Could buildings—which generate, directly or indirectly, nearly two-fifths of CO2 emissions—act like trees to capture and absorb carbon and keep the air pure? The architecture, engineering, and urban planning firm Skidmore, Owings & Merrill envisions that provocative suggestion in a concept it calls Urban Sequoia, which SOM presented during COP26, the 2021 UNN Climate Change Conference in Glasgow, Scotland.
SOM pitched its concept at a time when urban population growth rates are dictating the need for an estimated additional 2.48 trillion sf of new buildings by 2060.
How would buildings absorb more carbon than they leak out? By designing and building them specifically to sequester emissions, says Chris Cooper, an SOM Partner. Kent Jackson, another SOM Partner who presented Urban Sequoia at COP26, adds that this concept could be applied and adapted for any metro area in the world, and to all sizes and types of buildings.
IT’S ALL ABOUT THE MATERIALS

Urban Sequoia is an amalgam of the latest thinking about sustainable design coupled with emerging technologies. Carbon reductions can be achieved, SOM posits, by “holistically” optimizing building design, minimizing materials, and integrating biomaterials and advanced biomass.
To illustrate its concept, SOM’s prototype design is a high-rise building that, theoretically, could sequester up to 1,000 tons of carbon annually, or the absorption equivalent of 48,500 trees. The right combination of nature-based or environmentally friendlier materials—that might include hempcrete, bio-brick, timber, and so forth—could reduce the carbon impact of construction by anywhere from 50 to 95 percent compared to buildings made primarily with steel and concrete.

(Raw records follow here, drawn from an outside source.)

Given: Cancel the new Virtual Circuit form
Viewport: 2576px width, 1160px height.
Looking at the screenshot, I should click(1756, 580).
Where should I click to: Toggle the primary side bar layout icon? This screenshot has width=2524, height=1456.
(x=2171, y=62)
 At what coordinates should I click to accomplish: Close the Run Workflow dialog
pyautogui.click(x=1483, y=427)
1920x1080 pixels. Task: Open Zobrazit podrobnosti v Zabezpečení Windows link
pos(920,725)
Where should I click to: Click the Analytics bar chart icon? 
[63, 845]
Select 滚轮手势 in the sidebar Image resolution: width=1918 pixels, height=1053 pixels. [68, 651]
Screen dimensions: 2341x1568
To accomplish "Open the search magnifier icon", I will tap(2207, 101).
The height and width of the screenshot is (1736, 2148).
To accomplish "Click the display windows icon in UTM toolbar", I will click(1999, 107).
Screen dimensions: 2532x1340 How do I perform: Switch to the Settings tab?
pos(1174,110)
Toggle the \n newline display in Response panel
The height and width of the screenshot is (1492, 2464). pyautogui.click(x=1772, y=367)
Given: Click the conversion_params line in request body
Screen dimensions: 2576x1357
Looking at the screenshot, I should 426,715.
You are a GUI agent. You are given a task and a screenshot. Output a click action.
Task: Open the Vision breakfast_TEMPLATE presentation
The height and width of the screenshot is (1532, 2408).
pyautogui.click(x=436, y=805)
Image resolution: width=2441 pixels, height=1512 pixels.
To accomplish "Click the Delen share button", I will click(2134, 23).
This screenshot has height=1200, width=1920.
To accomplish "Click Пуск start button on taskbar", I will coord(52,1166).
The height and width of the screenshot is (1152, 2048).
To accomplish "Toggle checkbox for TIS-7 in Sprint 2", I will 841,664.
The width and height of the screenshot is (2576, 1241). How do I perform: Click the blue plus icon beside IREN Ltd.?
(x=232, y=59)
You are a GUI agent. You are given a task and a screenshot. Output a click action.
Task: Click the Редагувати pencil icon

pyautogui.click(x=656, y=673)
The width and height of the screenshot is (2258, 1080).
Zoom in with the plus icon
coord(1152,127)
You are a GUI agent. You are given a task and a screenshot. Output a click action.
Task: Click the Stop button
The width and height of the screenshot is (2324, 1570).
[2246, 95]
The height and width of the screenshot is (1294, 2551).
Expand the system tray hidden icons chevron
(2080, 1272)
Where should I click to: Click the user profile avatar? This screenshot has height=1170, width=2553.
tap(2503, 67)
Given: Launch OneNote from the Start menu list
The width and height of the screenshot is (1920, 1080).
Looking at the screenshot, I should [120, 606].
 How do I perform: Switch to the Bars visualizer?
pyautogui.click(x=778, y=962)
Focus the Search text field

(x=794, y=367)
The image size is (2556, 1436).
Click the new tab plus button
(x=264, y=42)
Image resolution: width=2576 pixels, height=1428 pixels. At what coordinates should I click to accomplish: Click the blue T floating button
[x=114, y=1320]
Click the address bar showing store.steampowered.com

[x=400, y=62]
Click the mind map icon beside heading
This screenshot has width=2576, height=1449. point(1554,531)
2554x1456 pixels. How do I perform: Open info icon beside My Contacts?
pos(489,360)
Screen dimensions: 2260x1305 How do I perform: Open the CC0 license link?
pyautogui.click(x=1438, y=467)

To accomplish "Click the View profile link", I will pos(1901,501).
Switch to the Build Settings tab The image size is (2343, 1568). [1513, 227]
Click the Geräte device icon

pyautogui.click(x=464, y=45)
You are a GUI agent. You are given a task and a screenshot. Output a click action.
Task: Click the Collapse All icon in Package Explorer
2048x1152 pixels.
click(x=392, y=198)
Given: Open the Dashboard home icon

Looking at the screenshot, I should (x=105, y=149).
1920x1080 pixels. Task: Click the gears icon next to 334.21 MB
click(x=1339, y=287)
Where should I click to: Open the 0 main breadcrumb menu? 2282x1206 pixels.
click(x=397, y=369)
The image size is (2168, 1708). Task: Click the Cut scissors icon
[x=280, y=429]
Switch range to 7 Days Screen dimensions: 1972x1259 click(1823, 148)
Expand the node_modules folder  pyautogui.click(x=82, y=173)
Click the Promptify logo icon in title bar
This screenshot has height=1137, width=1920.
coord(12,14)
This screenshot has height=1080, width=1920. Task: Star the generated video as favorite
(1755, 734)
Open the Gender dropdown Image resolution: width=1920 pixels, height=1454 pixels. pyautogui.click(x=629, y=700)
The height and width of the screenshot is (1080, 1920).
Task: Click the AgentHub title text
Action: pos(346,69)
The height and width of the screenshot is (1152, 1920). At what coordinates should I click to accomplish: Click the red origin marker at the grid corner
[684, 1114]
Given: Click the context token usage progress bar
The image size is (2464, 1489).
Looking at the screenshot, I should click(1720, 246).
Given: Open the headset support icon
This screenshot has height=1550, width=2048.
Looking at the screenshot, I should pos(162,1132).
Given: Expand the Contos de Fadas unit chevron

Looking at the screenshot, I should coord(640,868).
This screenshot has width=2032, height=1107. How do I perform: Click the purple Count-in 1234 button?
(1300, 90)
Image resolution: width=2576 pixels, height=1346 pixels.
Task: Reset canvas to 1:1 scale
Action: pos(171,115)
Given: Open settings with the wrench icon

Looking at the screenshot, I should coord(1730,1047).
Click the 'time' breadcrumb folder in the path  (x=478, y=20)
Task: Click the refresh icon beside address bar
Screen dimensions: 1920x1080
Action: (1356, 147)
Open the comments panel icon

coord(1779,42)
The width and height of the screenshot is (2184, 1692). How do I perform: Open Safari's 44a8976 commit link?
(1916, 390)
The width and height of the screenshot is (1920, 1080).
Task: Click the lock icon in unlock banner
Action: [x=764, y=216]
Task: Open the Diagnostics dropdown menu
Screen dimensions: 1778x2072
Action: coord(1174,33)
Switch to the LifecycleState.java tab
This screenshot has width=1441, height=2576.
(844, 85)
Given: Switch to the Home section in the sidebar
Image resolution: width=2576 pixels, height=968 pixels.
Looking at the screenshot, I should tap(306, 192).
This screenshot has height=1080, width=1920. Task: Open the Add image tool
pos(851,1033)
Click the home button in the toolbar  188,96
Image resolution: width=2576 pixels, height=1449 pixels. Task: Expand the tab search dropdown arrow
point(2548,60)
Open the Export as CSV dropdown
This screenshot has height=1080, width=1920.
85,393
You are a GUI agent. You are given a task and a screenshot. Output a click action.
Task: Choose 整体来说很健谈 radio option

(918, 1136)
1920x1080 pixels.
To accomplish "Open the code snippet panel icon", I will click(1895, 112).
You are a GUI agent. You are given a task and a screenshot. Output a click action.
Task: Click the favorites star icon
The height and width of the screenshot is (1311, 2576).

Over a 60-year lifespan, this prototype building would absorb up to 400 percent more CO2 than it would have emitted during construction, states SOM (which is a little vague about what “industrial applications” the captured carbon would be used for). And the use of bio-materials could turn the building into a biofuel source that would bring the building’s operations beyond net zero.

The goal, in essence, is to turn cities into carbon sinks. SOM contends that if every city around the world built Urban Sequoias, the built environment could remove up to 1.6 billion tons of carbon from the air every year. Such a strategy might also include converting urban hardscapes into gardens, designing intense carbon-absorbing landscapes, and retrofitting streets with additional carbon-capturing technology, former grey infrastructure can sequester up to 120 tons of carbon per square kilometer (0.38 miles). When replicating these strategies in parks and other greenspaces, up to 300 tons per square kilometer of carbon could be saved annually.